Graylog vs elasticsearch capacity planning


I'm new to elasticsearch :).

i'm actually planning to deploy a graylog instance for managing about 100GB / day of log and keep them for a year, so a total of 36/40TB of Log (~5000 msg/s).
The main usage of the solution will be to index log everyday, with some dashboards and smarts alerts on the last 24h.
The other usage by 2 or 3 peoples search over multiple week of log.

So i don't really need High availability (graylog server have some cache to handle elastic unavailability), i only need to index and access a big amount of data.

Is it possible to get a signle elastic search big server bi-18core 253MB ram and 50TB of storage?
My goal is to simplify maintenance and limit price of solution.

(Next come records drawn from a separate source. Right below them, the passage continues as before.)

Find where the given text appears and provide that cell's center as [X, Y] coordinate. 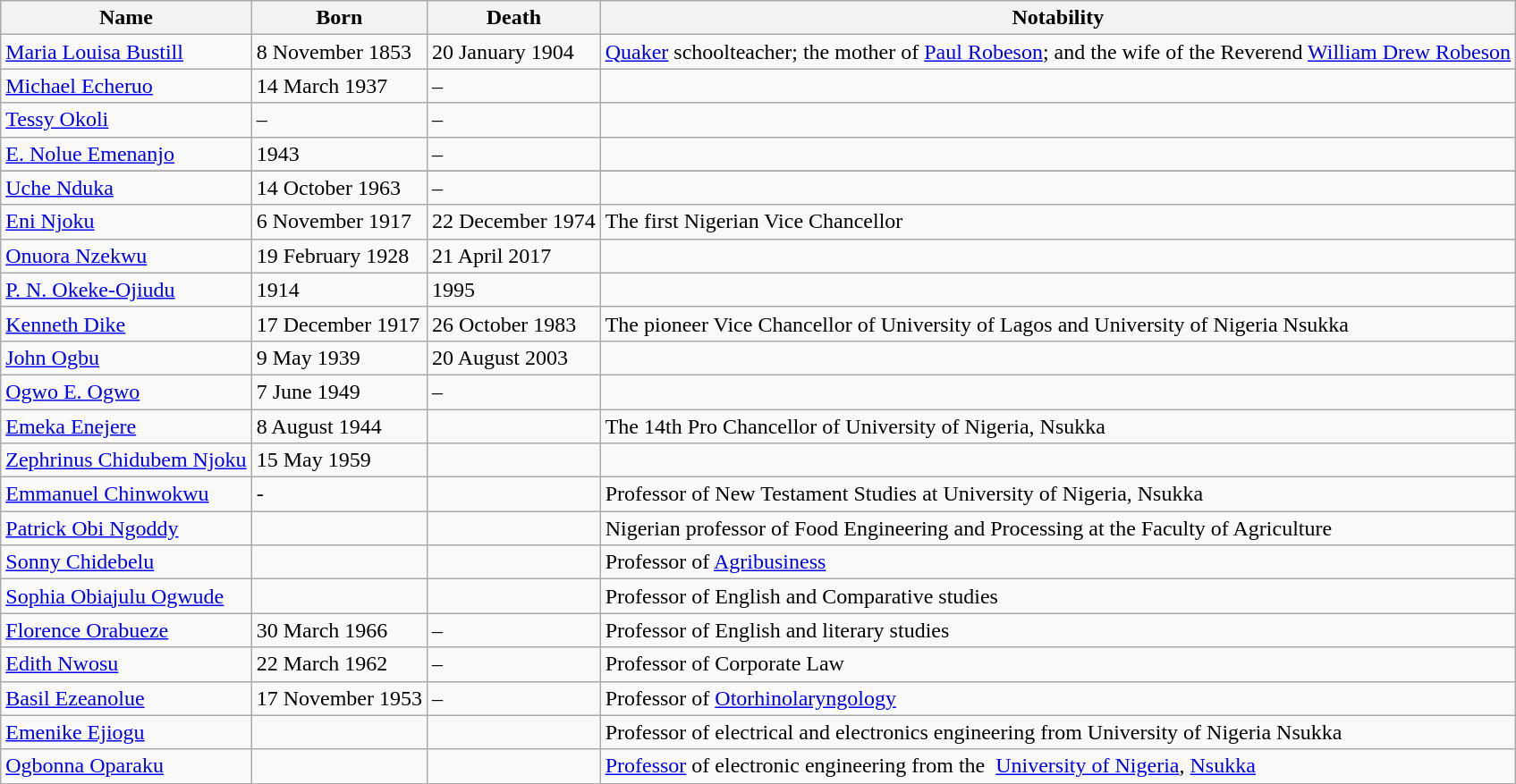
20 August 2003 [513, 358]
9 May 1939 [339, 358]
Zephrinus Chidubem Njoku [126, 461]
Professor of English and literary studies [1057, 631]
Sonny Chidebelu [126, 563]
14 October 1963 [339, 188]
Onuora Nzekwu [126, 256]
1943 [339, 154]
Basil Ezeanolue [126, 699]
8 November 1853 [339, 52]
17 November 1953 [339, 699]
Eni Njoku [126, 222]
Professor of Agribusiness [1057, 563]
Notability [1057, 18]
Professor of English and Comparative studies [1057, 597]
Quaker schoolteacher; the mother of Paul Robeson; and the wife of the Reverend William Drew Robeson [1057, 52]
The first Nigerian Vice Chancellor [1057, 222]
22 March 1962 [339, 665]
Professor of Otorhinolaryngology [1057, 699]
Emmanuel Chinwokwu [126, 495]
7 June 1949 [339, 392]
Ogbonna Oparaku [126, 766]
Emenike Ejiogu [126, 733]
26 October 1983 [513, 324]
The 14th Pro Chancellor of University of Nigeria, Nsukka [1057, 427]
22 December 1974 [513, 222]
Death [513, 18]
Tessy Okoli [126, 120]
14 March 1937 [339, 86]
20 January 1904 [513, 52]
Ogwo E. Ogwo [126, 392]
Patrick Obi Ngoddy [126, 529]
Uche Nduka [126, 188]
Name [126, 18]
Emeka Enejere [126, 427]
Professor of electronic engineering from the University of Nigeria, Nsukka [1057, 766]
21 April 2017 [513, 256]
Sophia Obiajulu Ogwude [126, 597]
Florence Orabueze [126, 631]
19 February 1928 [339, 256]
Kenneth Dike [126, 324]
17 December 1917 [339, 324]
Born [339, 18]
Edith Nwosu [126, 665]
Professor of electrical and electronics engineering from University of Nigeria Nsukka [1057, 733]
1995 [513, 290]
John Ogbu [126, 358]
P. N. Okeke-Ojiudu [126, 290]
Nigerian professor of Food Engineering and Processing at the Faculty of Agriculture [1057, 529]
- [339, 495]
Michael Echeruo [126, 86]
E. Nolue Emenanjo [126, 154]
The pioneer Vice Chancellor of University of Lagos and University of Nigeria Nsukka [1057, 324]
Professor of Corporate Law [1057, 665]
15 May 1959 [339, 461]
Professor of New Testament Studies at University of Nigeria, Nsukka [1057, 495]
30 March 1966 [339, 631]
Maria Louisa Bustill [126, 52]
6 November 1917 [339, 222]
1914 [339, 290]
8 August 1944 [339, 427]
From the cell containing the given text, extract its center point as [x, y] coordinate. 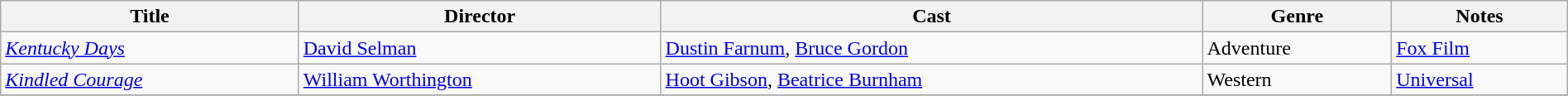
Director [480, 17]
Kindled Courage [150, 79]
Notes [1480, 17]
William Worthington [480, 79]
David Selman [480, 48]
Universal [1480, 79]
Title [150, 17]
Cast [931, 17]
Genre [1297, 17]
Fox Film [1480, 48]
Western [1297, 79]
Kentucky Days [150, 48]
Hoot Gibson, Beatrice Burnham [931, 79]
Adventure [1297, 48]
Dustin Farnum, Bruce Gordon [931, 48]
Output the (X, Y) coordinate of the center of the cell containing the given text.  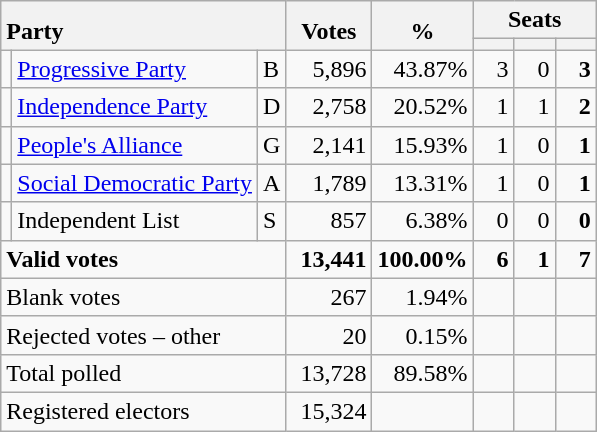
43.87% (422, 69)
13.31% (422, 183)
7 (576, 259)
1.94% (422, 297)
20 (329, 335)
13,441 (329, 259)
S (271, 221)
15,324 (329, 411)
267 (329, 297)
Votes (329, 26)
6 (494, 259)
1,789 (329, 183)
Party (144, 26)
89.58% (422, 373)
Social Democratic Party (135, 183)
15.93% (422, 145)
13,728 (329, 373)
2,141 (329, 145)
D (271, 107)
Total polled (144, 373)
6.38% (422, 221)
A (271, 183)
Independence Party (135, 107)
B (271, 69)
Valid votes (144, 259)
857 (329, 221)
% (422, 26)
Progressive Party (135, 69)
G (271, 145)
Independent List (135, 221)
Rejected votes – other (144, 335)
100.00% (422, 259)
People's Alliance (135, 145)
20.52% (422, 107)
Seats (534, 20)
5,896 (329, 69)
2,758 (329, 107)
2 (576, 107)
Registered electors (144, 411)
Blank votes (144, 297)
0.15% (422, 335)
Return (X, Y) of the center of cell containing provided text 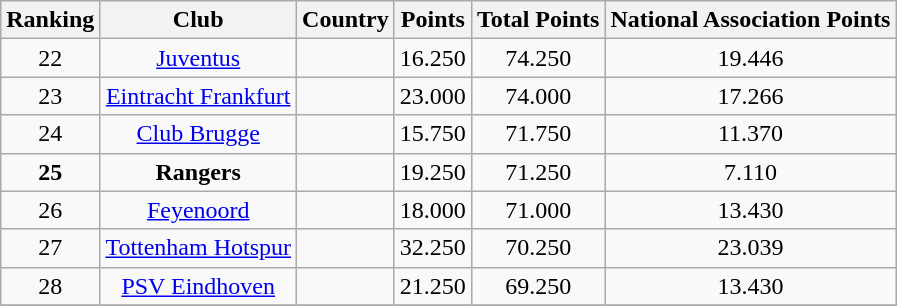
Feyenoord (198, 210)
21.250 (432, 286)
19.446 (750, 58)
19.250 (432, 172)
7.110 (750, 172)
Eintracht Frankfurt (198, 96)
74.250 (538, 58)
70.250 (538, 248)
Rangers (198, 172)
26 (50, 210)
16.250 (432, 58)
15.750 (432, 134)
23 (50, 96)
23.000 (432, 96)
Club Brugge (198, 134)
Total Points (538, 20)
PSV Eindhoven (198, 286)
71.000 (538, 210)
18.000 (432, 210)
Country (346, 20)
11.370 (750, 134)
71.750 (538, 134)
28 (50, 286)
Juventus (198, 58)
69.250 (538, 286)
Ranking (50, 20)
24 (50, 134)
Club (198, 20)
25 (50, 172)
27 (50, 248)
23.039 (750, 248)
Tottenham Hotspur (198, 248)
National Association Points (750, 20)
71.250 (538, 172)
17.266 (750, 96)
32.250 (432, 248)
74.000 (538, 96)
22 (50, 58)
Points (432, 20)
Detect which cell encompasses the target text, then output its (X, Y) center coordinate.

Hello! It's possible, but ES has some "hidden" limitations. For my setup one ES instance (HEAP 31GB) can handle 5-6TB of indexed data (it's almost eated by terms_in_memory and other internal stuff). So you should start 5-6 ES instances in one server to handle 30-40TB of indexed data. You'd better test on real data and see if you affected or not. Another caveat is you'll get one single point of failure (replicas on one server is useless) so better use 3-4 middle servers to get more stability.

Ok thanks for your response, perhaps i can transform my big server into hypervisor and get 5-6 VM (instance of standalone ES server).

For HA it's better to use different h/w boxes or cloud VMs. If you have one server it's easier to use docker or start multiple ES on different ports (see link).

This topic was automatically closed 28 days after the last reply. New replies are no longer allowed.